======== DATA RECORDS ========

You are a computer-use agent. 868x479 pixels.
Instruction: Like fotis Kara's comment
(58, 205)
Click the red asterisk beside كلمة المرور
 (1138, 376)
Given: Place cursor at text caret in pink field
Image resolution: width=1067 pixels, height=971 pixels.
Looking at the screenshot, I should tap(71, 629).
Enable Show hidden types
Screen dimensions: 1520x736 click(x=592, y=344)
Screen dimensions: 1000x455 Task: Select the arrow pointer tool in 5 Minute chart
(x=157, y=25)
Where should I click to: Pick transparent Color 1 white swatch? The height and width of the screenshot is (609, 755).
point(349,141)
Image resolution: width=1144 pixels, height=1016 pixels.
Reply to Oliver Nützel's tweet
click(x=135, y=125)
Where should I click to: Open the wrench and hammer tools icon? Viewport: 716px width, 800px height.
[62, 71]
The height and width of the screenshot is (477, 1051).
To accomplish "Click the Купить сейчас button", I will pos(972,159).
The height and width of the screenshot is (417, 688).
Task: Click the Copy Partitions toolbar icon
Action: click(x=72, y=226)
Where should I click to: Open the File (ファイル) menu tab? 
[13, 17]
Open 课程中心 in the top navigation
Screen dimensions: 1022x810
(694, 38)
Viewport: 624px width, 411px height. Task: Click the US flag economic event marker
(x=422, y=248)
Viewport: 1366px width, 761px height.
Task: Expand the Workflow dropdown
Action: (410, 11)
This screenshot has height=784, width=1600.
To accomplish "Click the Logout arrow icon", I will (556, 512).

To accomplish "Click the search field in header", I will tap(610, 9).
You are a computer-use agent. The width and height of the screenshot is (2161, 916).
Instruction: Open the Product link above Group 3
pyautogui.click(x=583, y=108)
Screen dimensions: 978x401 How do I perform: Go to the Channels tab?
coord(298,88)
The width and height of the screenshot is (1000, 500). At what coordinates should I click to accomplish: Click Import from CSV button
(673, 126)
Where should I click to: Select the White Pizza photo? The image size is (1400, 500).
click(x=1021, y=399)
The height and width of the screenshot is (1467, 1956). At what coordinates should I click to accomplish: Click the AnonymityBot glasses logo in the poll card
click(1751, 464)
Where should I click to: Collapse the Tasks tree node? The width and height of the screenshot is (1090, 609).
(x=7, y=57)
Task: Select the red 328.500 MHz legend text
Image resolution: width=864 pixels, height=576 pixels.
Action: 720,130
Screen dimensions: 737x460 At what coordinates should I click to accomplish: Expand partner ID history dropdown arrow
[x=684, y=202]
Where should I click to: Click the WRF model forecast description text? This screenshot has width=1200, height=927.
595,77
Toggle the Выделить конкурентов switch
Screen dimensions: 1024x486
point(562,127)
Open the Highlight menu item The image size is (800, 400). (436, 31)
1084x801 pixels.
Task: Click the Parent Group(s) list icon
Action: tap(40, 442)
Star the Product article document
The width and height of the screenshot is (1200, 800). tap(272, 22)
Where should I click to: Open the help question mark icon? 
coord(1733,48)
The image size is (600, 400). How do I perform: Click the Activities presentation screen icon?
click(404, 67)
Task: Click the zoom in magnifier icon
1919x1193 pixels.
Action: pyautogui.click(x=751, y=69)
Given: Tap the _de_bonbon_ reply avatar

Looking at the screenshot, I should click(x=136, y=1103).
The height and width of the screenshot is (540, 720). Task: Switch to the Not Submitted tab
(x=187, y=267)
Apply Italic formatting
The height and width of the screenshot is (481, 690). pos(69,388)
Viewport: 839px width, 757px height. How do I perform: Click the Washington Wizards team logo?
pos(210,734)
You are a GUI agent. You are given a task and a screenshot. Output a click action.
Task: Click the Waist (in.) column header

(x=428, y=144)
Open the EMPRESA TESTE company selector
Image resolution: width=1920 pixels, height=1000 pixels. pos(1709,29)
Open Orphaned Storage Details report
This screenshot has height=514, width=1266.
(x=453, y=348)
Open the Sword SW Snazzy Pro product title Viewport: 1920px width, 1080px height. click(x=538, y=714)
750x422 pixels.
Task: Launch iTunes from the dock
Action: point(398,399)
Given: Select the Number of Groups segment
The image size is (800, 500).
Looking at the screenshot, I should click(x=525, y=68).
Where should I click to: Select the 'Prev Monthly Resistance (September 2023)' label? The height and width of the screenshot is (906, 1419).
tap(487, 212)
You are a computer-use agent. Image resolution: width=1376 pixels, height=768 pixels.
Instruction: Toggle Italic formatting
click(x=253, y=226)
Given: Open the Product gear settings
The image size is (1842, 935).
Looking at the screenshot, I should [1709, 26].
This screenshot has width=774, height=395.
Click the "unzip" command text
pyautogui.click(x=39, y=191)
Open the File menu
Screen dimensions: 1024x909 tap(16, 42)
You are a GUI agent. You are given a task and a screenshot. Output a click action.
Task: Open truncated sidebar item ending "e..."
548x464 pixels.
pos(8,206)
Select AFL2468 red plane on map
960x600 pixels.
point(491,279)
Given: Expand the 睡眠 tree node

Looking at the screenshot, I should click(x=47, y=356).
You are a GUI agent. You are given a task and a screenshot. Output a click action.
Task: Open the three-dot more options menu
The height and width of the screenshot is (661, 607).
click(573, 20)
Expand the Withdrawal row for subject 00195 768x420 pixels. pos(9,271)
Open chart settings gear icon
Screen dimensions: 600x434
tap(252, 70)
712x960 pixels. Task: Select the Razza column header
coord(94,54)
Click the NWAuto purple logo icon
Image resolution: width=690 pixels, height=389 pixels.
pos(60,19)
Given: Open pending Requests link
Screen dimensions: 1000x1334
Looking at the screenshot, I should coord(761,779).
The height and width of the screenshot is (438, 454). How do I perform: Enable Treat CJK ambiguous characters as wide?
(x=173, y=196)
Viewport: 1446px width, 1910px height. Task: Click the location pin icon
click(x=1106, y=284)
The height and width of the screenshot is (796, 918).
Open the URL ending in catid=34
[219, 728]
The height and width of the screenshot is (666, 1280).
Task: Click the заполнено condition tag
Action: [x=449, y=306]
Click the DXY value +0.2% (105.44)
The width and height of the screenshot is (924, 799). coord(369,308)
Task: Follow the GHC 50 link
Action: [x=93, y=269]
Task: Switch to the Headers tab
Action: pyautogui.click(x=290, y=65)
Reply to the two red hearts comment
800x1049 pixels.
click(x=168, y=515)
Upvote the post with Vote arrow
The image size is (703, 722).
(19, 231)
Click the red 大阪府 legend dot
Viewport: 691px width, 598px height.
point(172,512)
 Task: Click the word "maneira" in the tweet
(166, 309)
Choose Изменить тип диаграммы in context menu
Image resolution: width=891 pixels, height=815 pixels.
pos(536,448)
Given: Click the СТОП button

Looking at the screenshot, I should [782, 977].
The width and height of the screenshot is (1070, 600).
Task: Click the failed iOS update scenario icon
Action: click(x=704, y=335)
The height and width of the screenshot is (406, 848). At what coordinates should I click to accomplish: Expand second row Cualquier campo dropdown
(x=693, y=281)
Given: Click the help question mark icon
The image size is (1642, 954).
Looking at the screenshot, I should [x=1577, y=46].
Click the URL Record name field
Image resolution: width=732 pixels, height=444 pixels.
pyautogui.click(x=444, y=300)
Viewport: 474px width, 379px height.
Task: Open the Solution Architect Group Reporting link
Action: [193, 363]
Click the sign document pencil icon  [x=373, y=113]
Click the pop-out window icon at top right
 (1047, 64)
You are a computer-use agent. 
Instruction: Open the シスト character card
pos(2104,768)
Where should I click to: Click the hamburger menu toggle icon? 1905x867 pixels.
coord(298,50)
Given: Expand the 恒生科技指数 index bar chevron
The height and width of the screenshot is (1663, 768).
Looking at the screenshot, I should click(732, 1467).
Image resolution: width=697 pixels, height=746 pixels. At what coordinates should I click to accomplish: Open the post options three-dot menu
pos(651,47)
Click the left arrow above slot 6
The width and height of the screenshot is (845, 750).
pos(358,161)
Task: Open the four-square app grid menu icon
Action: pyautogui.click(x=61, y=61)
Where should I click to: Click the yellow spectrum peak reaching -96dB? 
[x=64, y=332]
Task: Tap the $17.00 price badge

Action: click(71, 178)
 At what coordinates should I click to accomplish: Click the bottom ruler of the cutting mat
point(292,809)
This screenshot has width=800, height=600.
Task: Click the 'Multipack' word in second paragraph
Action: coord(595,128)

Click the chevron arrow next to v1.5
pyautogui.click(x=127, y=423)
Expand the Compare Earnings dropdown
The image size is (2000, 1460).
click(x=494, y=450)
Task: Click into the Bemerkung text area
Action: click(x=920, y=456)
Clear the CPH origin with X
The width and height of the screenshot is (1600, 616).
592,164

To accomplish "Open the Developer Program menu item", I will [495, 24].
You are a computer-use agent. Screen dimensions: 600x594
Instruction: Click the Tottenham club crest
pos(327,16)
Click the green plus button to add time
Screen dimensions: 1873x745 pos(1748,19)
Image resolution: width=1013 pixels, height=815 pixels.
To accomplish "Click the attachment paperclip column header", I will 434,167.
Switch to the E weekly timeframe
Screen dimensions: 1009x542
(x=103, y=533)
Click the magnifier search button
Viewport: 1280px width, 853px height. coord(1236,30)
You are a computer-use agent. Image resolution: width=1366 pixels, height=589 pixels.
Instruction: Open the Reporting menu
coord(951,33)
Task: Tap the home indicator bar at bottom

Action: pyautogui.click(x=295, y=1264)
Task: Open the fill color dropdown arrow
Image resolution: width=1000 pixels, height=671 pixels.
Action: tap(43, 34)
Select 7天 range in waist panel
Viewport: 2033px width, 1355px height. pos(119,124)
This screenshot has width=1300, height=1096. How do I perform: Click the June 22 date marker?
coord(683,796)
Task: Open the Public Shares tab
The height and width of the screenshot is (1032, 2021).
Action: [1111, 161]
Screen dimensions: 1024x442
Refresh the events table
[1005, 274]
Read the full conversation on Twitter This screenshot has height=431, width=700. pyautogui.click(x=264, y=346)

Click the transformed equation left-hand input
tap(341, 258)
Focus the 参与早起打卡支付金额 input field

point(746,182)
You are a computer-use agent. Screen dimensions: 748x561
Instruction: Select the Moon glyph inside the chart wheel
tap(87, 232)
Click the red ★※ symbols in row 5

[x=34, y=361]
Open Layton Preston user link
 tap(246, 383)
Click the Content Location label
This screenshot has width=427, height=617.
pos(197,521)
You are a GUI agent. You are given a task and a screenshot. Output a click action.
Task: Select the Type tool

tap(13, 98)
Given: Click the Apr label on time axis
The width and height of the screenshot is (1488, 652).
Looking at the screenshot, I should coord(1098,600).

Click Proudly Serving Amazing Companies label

========

● **YOUR TASK**: Out of the records, collect only those lines that contain the string "agent".

● **RESULT**:
You are a computer-use agent. 868x479 pixels.
You are a computer-use agent. The width and height of the screenshot is (2161, 916).
You are a GUI agent. You are given a task and a screenshot. Output a click action.
You are a computer-use agent. Image resolution: width=1376 pixels, height=768 pixels.
You are a GUI agent. You are given a task and a screenshot. Output a click action.
You are a GUI agent. You are given a task and a screenshot. Output a click action.
You are a computer-use agent. 
You are a computer-use agent. Screen dimensions: 600x594
You are a computer-use agent. Image resolution: width=1366 pixels, height=589 pixels.
You are a computer-use agent. Screen dimensions: 748x561
You are a GUI agent. You are given a task and a screenshot. Output a click action.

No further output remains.